# [Task objective]
The answer should be an exact repeat of the stretch of material below from the line containing "Slow the f***" through the line containing "Download Your Free".
BEGIN Data supplied
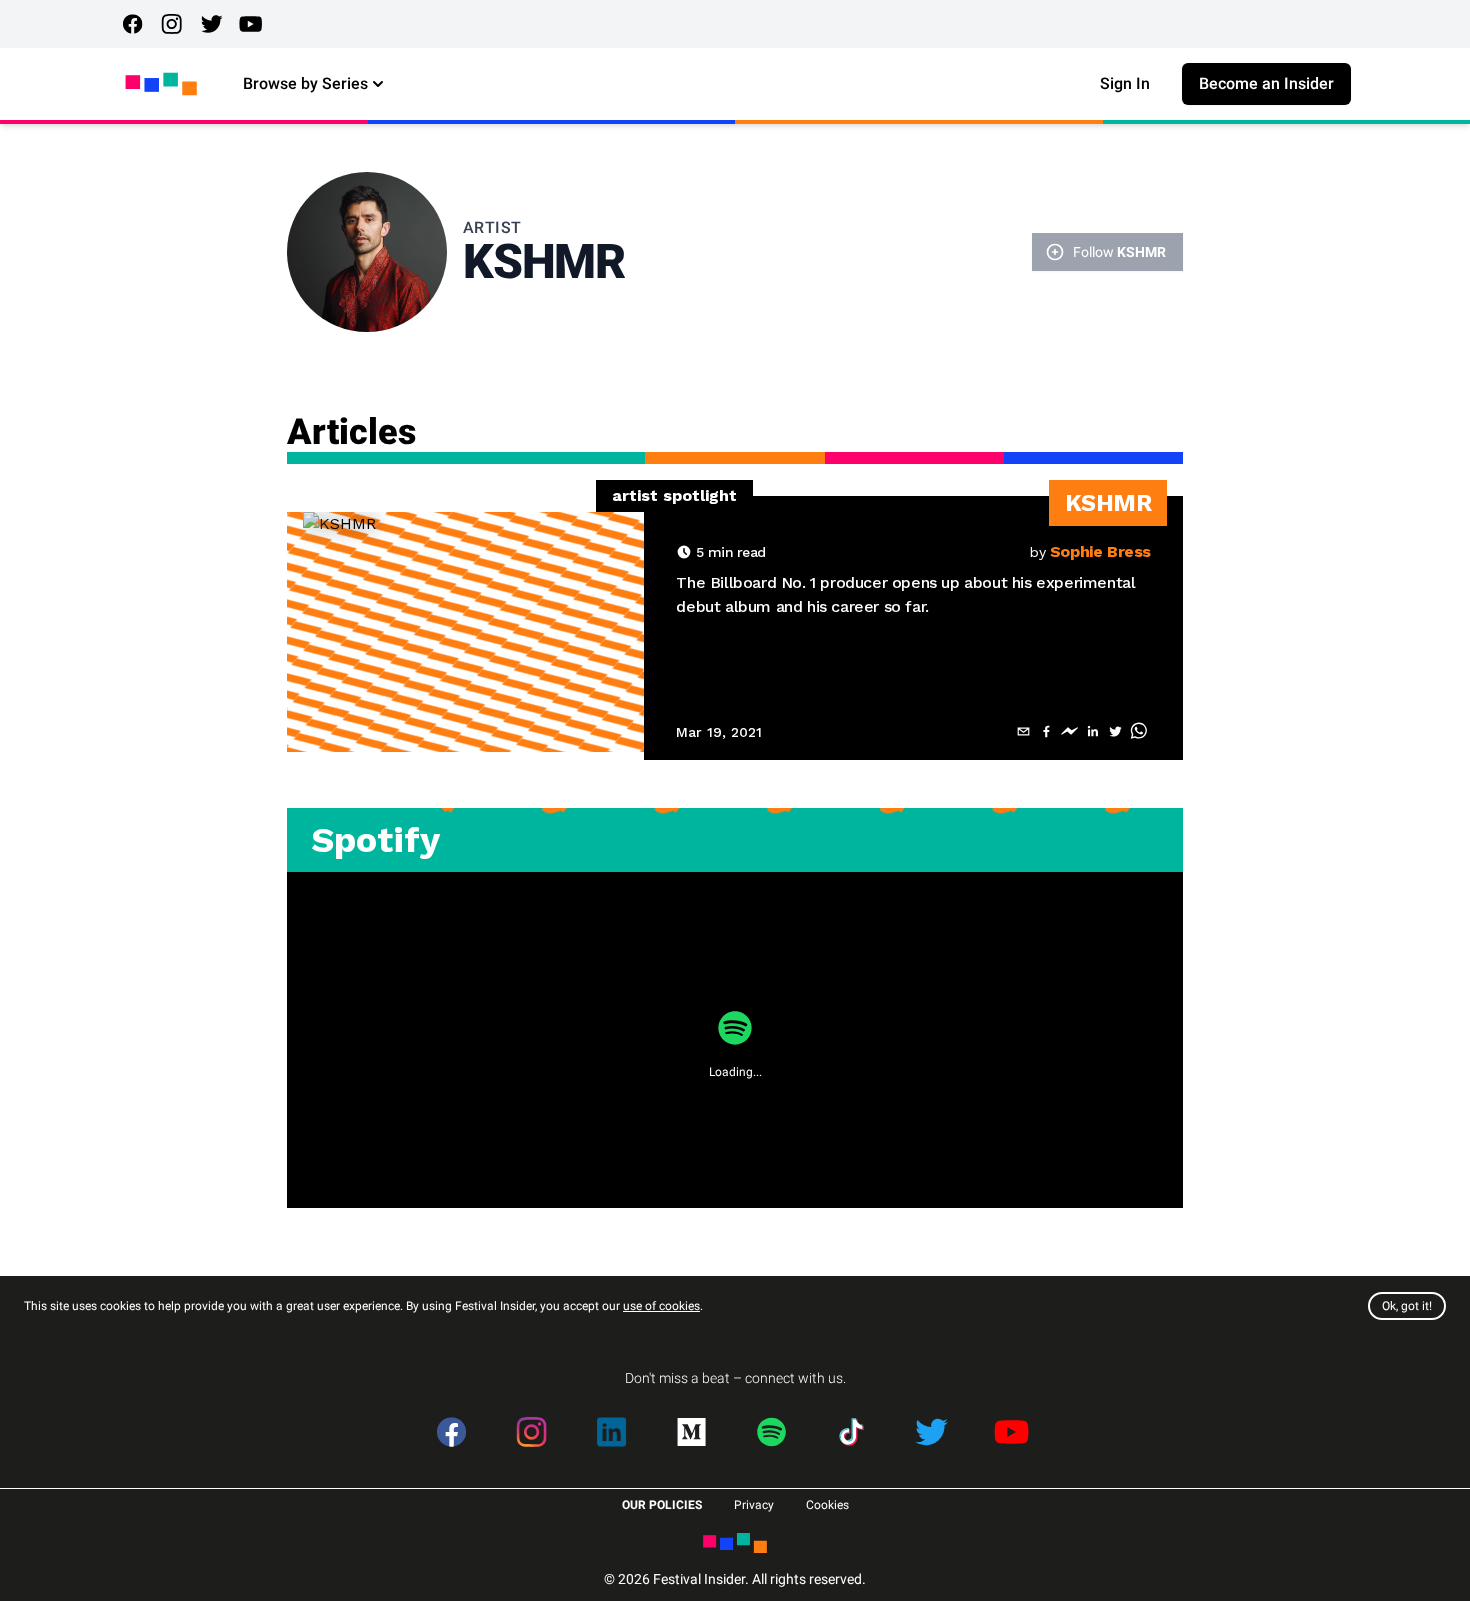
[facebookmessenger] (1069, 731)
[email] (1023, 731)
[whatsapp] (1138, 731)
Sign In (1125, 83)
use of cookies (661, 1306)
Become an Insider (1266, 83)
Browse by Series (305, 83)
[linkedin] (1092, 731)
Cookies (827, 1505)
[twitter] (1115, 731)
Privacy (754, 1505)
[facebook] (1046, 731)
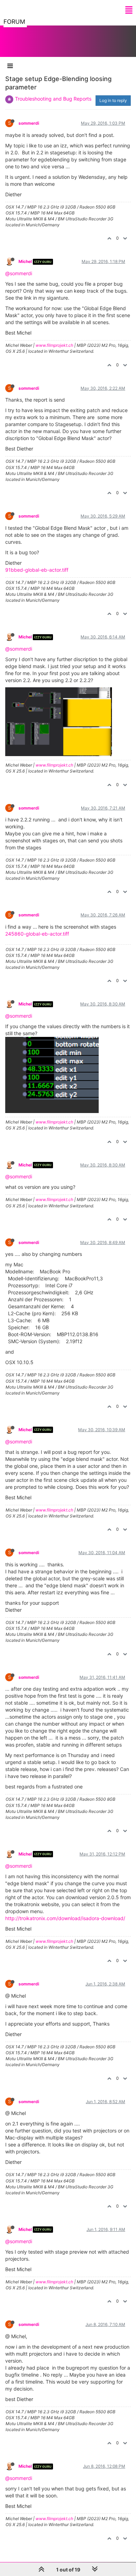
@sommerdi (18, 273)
END Data supplied
BEGIN Data supplied
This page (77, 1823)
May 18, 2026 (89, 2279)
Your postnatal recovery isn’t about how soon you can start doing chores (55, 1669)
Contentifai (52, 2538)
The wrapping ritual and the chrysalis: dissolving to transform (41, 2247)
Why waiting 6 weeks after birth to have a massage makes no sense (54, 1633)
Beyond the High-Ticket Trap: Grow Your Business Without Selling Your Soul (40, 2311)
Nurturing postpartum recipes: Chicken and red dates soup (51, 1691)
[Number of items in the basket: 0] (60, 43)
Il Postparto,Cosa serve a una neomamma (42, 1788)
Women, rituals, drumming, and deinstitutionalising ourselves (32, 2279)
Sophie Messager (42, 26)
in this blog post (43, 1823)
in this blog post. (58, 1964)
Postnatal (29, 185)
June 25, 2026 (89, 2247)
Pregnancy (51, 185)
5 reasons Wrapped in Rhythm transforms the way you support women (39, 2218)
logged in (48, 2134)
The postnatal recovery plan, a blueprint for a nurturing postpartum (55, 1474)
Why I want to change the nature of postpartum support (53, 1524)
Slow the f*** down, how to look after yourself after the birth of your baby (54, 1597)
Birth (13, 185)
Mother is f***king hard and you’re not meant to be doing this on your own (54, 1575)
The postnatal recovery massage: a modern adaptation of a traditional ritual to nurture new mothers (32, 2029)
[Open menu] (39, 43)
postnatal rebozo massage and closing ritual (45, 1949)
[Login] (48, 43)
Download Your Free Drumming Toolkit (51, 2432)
END Data supplied
# [Answer to this problem]
Slow the f*** down, how to look after yourself after the birth of your baby (54, 1597)
Birth (13, 185)
Mother is f***king hard and you’re not meant to be doing this on your own (54, 1575)
The postnatal recovery massage: a modern adaptation of a traditional ritual to nurture new mothers (32, 2029)
[Open menu] (39, 43)
postnatal rebozo massage and closing ritual (45, 1949)
[Login] (48, 43)
Download Your Free Drumming Toolkit (51, 2432)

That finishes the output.